Hello, I have been trying to wade through the FAQs but I must hurry since I am not sure I will be able to get back on if I turn off the computer. A few hours ago, I got a CRC error on my hard drive when trying to log in - Windows System Restore worked, but that won't help a CRC error / hard drive failure for long.

So I am hoping that I can use Knoppix to make an exact copy of my hard drive, is that true? I would want to save the entire disk image to my other computer over the network. I cannot find anything in the FAQs that would let me do this, maybe I am searching for the wrong thing ( "disk image" KNOPPIX NTFS ) or Knoppix will not let me do this. Then when I get a new hard drive I could restore my files. I am not worried about a few corrupted files, but I understand that sometimes an image cannot be made if it cannot access the sector, is that true?

Anyhow if anyone can point me towards a FAQ or give me a simple list of things to keep in mind I would appreciate it :)

I don't have immediate access to a step by step, but I have done it in the past.

Command line after getting the network connections. Check ncat man pages for details on ncat. There is also a cryptcat or some such which will encrypt/decrypt the stream sent over the network. Probably overkill if you are on a small, secure network

Boot Knoppix on the bad machine,

Get network access

Boot Knoppix on the receiving machine

Get network access

Use ncat in a listening mode (needs at least a port number, and maybe a sending ip address) and pipe its output to an image file.

go back to the problem machine

use dd to copy the partition to stdout.

Pipe this through gzip

Pipe the output of gzip into ncat configured as a sender to the listening ncat on the receiver.

My memory is it requires ip address and a high port number

This will produce a zipped image of the drive on the receiver which you can expand or place at leisure.

You can track the size of the image in a second console on the receiving machine if you are as twitchy as I am.

the details are in forensic publications or web sites.

an md5sum of the drive for comparison to the new expanded image is not a bad idea.

Good luck

You want to use partimage (http://www.partimage.org). This is a console (ie. command line) utility; there may be a gui for it, but I find it pretty easy to use as is.

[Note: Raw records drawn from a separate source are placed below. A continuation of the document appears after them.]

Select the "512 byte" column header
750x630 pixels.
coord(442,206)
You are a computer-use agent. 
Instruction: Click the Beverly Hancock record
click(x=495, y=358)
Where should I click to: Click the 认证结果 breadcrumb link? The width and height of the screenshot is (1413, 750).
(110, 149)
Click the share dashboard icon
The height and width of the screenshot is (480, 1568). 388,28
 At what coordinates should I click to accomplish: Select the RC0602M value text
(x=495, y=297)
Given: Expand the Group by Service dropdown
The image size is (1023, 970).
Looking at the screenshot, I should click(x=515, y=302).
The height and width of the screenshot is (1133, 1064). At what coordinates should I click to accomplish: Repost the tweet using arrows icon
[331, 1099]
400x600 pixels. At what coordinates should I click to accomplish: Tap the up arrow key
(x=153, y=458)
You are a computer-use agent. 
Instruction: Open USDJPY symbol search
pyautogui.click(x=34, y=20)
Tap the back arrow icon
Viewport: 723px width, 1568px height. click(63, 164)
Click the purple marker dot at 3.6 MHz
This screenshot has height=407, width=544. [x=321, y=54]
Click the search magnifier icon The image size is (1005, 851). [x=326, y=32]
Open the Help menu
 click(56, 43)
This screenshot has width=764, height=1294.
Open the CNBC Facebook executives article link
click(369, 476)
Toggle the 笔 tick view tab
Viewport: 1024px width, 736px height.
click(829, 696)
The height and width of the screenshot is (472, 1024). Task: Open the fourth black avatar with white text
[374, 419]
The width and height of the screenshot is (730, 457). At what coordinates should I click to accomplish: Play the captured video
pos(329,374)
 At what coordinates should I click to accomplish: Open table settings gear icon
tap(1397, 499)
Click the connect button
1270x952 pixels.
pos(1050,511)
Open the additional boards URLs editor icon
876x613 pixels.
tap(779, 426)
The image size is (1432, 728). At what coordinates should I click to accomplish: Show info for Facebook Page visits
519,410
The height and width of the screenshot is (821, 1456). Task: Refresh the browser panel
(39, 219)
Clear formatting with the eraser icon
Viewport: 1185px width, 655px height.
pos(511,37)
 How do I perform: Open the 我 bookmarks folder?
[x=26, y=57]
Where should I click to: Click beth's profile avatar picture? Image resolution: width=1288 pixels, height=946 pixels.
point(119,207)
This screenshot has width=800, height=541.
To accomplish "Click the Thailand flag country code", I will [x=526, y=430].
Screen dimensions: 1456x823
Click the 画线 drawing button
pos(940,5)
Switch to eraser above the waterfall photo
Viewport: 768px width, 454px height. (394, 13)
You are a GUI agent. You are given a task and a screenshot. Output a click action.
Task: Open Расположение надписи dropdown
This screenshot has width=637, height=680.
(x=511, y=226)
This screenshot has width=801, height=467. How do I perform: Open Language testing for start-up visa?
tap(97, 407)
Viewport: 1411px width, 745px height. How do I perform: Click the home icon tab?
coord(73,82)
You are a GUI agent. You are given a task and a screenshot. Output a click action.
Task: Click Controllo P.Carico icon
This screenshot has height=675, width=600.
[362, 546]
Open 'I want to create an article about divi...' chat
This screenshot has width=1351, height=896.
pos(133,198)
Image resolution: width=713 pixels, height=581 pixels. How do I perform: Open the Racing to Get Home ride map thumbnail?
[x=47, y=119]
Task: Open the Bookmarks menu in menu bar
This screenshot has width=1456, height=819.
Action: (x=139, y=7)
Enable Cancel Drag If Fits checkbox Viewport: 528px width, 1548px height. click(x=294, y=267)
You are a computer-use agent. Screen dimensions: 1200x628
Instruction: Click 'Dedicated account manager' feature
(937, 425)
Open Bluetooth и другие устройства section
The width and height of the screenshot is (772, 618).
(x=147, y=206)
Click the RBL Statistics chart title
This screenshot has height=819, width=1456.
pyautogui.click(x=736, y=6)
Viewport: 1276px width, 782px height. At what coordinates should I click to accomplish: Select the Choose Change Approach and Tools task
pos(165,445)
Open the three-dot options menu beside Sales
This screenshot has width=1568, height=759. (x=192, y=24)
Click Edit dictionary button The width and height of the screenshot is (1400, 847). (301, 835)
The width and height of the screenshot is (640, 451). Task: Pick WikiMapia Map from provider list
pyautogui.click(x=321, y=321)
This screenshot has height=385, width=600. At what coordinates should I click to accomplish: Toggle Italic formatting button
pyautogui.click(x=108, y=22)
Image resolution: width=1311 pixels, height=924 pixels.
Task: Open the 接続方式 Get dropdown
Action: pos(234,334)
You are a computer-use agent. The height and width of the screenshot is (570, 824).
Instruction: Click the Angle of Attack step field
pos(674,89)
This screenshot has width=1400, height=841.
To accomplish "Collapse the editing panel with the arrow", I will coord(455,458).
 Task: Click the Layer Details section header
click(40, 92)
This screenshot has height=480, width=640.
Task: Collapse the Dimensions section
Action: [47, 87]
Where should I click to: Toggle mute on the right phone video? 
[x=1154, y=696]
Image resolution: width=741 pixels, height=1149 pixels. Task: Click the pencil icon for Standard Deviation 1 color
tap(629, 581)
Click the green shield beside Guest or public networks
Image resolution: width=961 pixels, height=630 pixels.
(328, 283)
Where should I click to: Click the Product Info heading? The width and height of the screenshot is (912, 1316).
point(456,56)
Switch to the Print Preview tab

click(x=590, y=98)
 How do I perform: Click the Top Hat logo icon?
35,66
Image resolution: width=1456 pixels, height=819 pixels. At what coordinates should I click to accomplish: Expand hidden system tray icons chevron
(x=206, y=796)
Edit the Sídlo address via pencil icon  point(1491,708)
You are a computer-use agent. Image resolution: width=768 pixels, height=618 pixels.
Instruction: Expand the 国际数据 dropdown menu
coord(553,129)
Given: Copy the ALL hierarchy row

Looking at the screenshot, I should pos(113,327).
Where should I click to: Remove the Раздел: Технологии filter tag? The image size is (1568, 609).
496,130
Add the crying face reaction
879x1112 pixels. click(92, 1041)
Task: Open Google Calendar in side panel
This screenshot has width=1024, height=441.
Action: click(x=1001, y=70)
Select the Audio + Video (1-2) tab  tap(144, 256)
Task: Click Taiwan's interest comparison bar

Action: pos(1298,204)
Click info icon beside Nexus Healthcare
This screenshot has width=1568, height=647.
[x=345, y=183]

Open a root console, then type 'partimage /dev/hda1' (/dev/hda1 is the first partition on your master hard drive; typically your Windows XP partition). You'll go through a series of dialog boxes; pick out the backup options, choose gzip compression (bzip does not work with NTFS), and save your partition image file to a sufficiently large hard drive space (a second hard drive is best, formatted with a linux filesystem like ext3 or reiserfs, NOT fat32 or ntfs).

To restore the partition, just run 'partimage /dev/hda1', except choose the restore options. Remember, your target partition must be the exact same size as your original partition.

I've done this with my Windows XP NTFS partition and it works well. I imaged a Windows XP partition on a 40 GB notebook harddrive (it was actually /dev/hda2 since /dev/hda1 had all the pre-installed Windowx XP oem system recovery files), then restored it to a 40 GB partition on a new 80 GB harddrive (the rest of the new hard drive has an Ubuntu install). Now I happily dual-boot!

The only hiccup is that when you restore your Windows XP partition, you must then boot your Windows XP system recovery CD and restore your MBR (master boot record) from the recovery tools. If you want linux on the same hard drive, install it or run grub/lilo AFTER restoring the Windows XP MBR.